───── Excerpted text

We are not in normal times, that much is clear. How else to explain the chancellor of the governing Conservative party approaching the dispatch box in the House of Commons to deliver spending plans totalling £30 billion.

The economy has been kept on life support for the past few months. The Job Retention Scheme (JRS) has been one of the largest government interventions in economic policy in living memory. But it is not a policy that can remain in place in perpetuity.

Focus is now turning back to how the government can revive the economy over both the short and long term.

The challenges around unemployment, falling job vacancies, and declining productivity are greater now than at any point in the past 90 years.


Williamson: England to get ‘German-style’ FE system

More: What the chancellor’s plans mean for FE and skills

Background: Colleges should set up temporary job centres


In addressing all these challenges, colleges are willing and able to help - to meet the challenge Gavin Williamson set out in his speech last week. Further education colleges have a lot to offer. Much more than some policy makers might assume. The role that colleges play delivering training programmes of all shapes and sizes will be evident. But colleges can also harness their status as civically minded institutions at the heart of their communities and with links into hundreds of thousands of employers.

──────────
───── Stored rows

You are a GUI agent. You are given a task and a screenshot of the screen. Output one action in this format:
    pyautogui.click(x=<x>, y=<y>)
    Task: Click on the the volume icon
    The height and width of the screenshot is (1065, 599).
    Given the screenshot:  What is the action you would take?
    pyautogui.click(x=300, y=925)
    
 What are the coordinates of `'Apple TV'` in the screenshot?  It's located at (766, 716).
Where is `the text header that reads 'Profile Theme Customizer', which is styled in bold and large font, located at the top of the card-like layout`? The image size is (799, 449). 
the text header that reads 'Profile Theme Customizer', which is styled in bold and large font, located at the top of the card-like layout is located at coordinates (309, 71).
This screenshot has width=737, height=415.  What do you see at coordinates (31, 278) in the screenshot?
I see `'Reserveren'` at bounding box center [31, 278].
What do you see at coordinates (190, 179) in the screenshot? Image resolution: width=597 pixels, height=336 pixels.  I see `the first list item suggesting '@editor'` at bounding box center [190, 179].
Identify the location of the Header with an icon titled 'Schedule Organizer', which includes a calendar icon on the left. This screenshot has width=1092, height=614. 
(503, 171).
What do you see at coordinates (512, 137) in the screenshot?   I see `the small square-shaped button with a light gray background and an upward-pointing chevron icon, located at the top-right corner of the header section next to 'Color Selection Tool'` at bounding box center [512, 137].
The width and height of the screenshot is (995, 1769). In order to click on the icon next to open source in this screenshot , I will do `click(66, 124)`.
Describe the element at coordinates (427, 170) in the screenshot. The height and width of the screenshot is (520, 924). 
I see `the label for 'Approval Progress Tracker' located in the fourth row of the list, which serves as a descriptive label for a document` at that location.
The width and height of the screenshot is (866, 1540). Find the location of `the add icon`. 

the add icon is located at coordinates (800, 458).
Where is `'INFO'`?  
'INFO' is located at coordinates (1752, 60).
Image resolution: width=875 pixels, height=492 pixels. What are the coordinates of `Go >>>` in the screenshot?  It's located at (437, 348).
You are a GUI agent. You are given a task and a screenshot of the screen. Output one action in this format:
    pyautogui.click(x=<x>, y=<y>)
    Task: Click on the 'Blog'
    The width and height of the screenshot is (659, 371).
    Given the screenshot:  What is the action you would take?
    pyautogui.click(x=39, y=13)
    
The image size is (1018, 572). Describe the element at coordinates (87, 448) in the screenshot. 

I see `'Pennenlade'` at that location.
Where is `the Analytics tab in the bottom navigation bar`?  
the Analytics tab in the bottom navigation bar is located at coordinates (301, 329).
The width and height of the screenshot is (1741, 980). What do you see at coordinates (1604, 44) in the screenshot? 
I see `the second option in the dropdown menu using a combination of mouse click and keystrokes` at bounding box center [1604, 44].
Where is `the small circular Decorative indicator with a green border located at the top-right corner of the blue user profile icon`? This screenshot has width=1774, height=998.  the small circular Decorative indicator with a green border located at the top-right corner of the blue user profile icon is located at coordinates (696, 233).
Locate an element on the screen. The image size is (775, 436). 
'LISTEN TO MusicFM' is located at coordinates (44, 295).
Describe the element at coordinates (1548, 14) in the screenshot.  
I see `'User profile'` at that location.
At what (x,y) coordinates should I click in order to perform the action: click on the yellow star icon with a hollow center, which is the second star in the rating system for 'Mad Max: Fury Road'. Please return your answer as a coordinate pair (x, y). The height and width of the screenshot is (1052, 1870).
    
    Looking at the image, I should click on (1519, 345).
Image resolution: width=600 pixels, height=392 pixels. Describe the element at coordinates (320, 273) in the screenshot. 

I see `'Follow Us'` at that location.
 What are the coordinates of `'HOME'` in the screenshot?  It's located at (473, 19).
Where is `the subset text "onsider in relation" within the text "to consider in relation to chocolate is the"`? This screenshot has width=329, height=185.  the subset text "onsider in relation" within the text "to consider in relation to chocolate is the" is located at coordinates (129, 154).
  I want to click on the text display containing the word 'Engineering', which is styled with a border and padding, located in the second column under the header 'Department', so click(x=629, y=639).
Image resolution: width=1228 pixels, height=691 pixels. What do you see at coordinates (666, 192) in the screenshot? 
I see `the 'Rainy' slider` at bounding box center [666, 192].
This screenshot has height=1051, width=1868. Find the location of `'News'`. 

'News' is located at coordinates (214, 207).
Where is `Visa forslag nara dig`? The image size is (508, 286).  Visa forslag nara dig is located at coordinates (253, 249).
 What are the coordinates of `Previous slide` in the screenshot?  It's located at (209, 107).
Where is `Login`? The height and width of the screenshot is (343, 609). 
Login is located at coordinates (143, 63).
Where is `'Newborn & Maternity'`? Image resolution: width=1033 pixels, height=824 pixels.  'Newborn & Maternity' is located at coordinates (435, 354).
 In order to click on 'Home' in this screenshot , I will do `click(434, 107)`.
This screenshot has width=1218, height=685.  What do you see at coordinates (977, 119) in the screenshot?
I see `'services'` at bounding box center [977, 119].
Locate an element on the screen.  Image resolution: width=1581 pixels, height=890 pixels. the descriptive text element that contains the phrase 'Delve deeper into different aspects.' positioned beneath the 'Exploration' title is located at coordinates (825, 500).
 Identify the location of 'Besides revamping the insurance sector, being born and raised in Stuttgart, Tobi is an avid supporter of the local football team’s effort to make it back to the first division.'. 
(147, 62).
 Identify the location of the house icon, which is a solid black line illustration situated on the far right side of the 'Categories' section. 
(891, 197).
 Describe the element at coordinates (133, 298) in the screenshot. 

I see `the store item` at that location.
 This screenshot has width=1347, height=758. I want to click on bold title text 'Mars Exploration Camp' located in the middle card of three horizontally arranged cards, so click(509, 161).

──────────

→ **Exercise 1**:
In the article on further education and the economy, what total did the chancellor's spending plans come to?
→ **Exercise 2**:
In one to three sentences, explain why the article on further education and the economy says colleges have much more to offer than some policy makers might assume.
→ **Exercise 3**:
Continue the article on further education and the economy from its final sentence.

→ **Right answer 1**:
£30 billion.

→ **Right answer 2**:
Beyond delivering training programs of all shapes and sizes, colleges are civically minded institutions at the heart of their communities. They also have links to hundreds of thousands of employers, and they can use that standing to help meet the economic challenges.

→ **Right answer 3**:
Skills and jobs hubs

Over the past few months, Collab Group has been working with our college members to think about how further education can contribute to the economic recovery effort and this week we sent those ideas to government in the form of a value proposition.

We have set out several areas where our colleges are well placed to leverage their expertise to create new opportunities; these include providing support to job seekers, providing upskilling and retraining programmes as well as job placement and recruitment support.

Collab Group supports the creation of what the CBI refers to as “skills and jobs hubs”. As unemployment will likely rise once the JRS is ended in October, the Department for Work and Pensions (DWP) will need to increase its support capacity. This was reflected in the billion pounds given to the department by the chancellor last week. Over the past few years, Jobcentre Plus (JCP) has operated in an economy of near full employment. If we do experience a tsunami of unemployment on the same level as the 1980s, or perhaps worse, local JCP capacity will be critical.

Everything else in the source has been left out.